STATED PROBLEM. Could you rewrite the lines below, putting "interface agent" wherever "GUI agent" appears and leaving everything else unchanged?

SUPPLIED MATERIAL.
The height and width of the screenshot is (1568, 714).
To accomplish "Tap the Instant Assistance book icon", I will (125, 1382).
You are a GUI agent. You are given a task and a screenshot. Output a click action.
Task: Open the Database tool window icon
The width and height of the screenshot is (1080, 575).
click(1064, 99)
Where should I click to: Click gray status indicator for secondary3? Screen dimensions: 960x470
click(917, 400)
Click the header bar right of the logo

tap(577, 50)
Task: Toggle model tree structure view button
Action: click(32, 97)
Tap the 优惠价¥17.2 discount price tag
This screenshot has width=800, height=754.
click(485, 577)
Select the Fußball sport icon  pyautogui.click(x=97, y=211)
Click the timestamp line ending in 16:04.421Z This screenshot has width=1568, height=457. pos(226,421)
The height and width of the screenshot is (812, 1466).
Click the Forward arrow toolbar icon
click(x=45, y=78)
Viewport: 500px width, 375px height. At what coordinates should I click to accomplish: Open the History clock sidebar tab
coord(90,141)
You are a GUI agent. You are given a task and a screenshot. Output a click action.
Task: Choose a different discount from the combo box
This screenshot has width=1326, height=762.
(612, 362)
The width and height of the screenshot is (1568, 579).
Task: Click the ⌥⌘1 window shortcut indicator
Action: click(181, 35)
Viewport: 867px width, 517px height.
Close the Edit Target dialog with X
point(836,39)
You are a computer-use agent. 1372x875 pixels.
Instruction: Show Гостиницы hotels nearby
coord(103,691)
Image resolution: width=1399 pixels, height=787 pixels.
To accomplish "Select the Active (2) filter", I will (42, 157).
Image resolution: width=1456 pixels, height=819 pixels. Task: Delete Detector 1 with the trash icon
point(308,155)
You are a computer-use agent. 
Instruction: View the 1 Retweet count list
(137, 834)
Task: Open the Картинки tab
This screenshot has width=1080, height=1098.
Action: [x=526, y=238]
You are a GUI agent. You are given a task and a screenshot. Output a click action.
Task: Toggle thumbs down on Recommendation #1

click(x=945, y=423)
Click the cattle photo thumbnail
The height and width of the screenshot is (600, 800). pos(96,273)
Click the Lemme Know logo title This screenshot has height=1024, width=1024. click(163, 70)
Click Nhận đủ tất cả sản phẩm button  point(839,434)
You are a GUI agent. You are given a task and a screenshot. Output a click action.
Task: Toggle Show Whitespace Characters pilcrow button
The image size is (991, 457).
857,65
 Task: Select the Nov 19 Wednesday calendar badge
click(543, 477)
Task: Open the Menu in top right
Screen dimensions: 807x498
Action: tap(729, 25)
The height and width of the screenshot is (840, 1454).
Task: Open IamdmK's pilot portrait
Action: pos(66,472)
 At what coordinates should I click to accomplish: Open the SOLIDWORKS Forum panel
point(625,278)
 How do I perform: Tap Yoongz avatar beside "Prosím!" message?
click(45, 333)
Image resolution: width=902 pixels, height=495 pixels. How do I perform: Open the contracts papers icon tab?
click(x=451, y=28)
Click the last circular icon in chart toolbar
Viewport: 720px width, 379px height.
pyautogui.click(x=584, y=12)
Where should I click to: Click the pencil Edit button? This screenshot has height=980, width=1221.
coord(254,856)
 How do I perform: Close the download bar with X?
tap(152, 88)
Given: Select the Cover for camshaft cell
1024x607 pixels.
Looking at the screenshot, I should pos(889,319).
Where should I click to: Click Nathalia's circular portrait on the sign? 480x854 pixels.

THE RESULT.
The height and width of the screenshot is (1568, 714).
To accomplish "Tap the Instant Assistance book icon", I will (125, 1382).
You are a interface agent. You are given a task and a screenshot. Output a click action.
Task: Open the Database tool window icon
The width and height of the screenshot is (1080, 575).
click(1064, 99)
Where should I click to: Click gray status indicator for secondary3? Screen dimensions: 960x470
click(917, 400)
Click the header bar right of the logo

tap(577, 50)
Task: Toggle model tree structure view button
Action: click(32, 97)
Tap the 优惠价¥17.2 discount price tag
This screenshot has width=800, height=754.
click(485, 577)
Select the Fußball sport icon  pyautogui.click(x=97, y=211)
Click the timestamp line ending in 16:04.421Z This screenshot has width=1568, height=457. pos(226,421)
The height and width of the screenshot is (812, 1466).
Click the Forward arrow toolbar icon
click(x=45, y=78)
Viewport: 500px width, 375px height. At what coordinates should I click to accomplish: Open the History clock sidebar tab
coord(90,141)
You are a interface agent. You are given a task and a screenshot. Output a click action.
Task: Choose a different discount from the combo box
This screenshot has width=1326, height=762.
(612, 362)
The width and height of the screenshot is (1568, 579).
Task: Click the ⌥⌘1 window shortcut indicator
Action: click(181, 35)
Viewport: 867px width, 517px height.
Close the Edit Target dialog with X
point(836,39)
You are a computer-use agent. 1372x875 pixels.
Instruction: Show Гостиницы hotels nearby
coord(103,691)
Image resolution: width=1399 pixels, height=787 pixels.
To accomplish "Select the Active (2) filter", I will (42, 157).
Image resolution: width=1456 pixels, height=819 pixels. Task: Delete Detector 1 with the trash icon
point(308,155)
You are a computer-use agent. 
Instruction: View the 1 Retweet count list
(137, 834)
Task: Open the Картинки tab
This screenshot has width=1080, height=1098.
Action: [x=526, y=238]
You are a interface agent. You are given a task and a screenshot. Output a click action.
Task: Toggle thumbs down on Recommendation #1

click(x=945, y=423)
Click the cattle photo thumbnail
The height and width of the screenshot is (600, 800). pos(96,273)
Click the Lemme Know logo title This screenshot has height=1024, width=1024. click(163, 70)
Click Nhận đủ tất cả sản phẩm button  point(839,434)
You are a interface agent. You are given a task and a screenshot. Output a click action.
Task: Toggle Show Whitespace Characters pilcrow button
The image size is (991, 457).
857,65
 Task: Select the Nov 19 Wednesday calendar badge
click(543, 477)
Task: Open the Menu in top right
Screen dimensions: 807x498
Action: tap(729, 25)
The height and width of the screenshot is (840, 1454).
Task: Open IamdmK's pilot portrait
Action: pos(66,472)
 At what coordinates should I click to accomplish: Open the SOLIDWORKS Forum panel
point(625,278)
 How do I perform: Tap Yoongz avatar beside "Prosím!" message?
click(45, 333)
Image resolution: width=902 pixels, height=495 pixels. How do I perform: Open the contracts papers icon tab?
click(x=451, y=28)
Click the last circular icon in chart toolbar
Viewport: 720px width, 379px height.
pyautogui.click(x=584, y=12)
Where should I click to: Click the pencil Edit button? This screenshot has height=980, width=1221.
coord(254,856)
 How do I perform: Close the download bar with X?
tap(152, 88)
Given: Select the Cover for camshaft cell
1024x607 pixels.
Looking at the screenshot, I should pos(889,319).
Where should I click to: Click Nathalia's circular portrait on the sign? 480x854 pixels.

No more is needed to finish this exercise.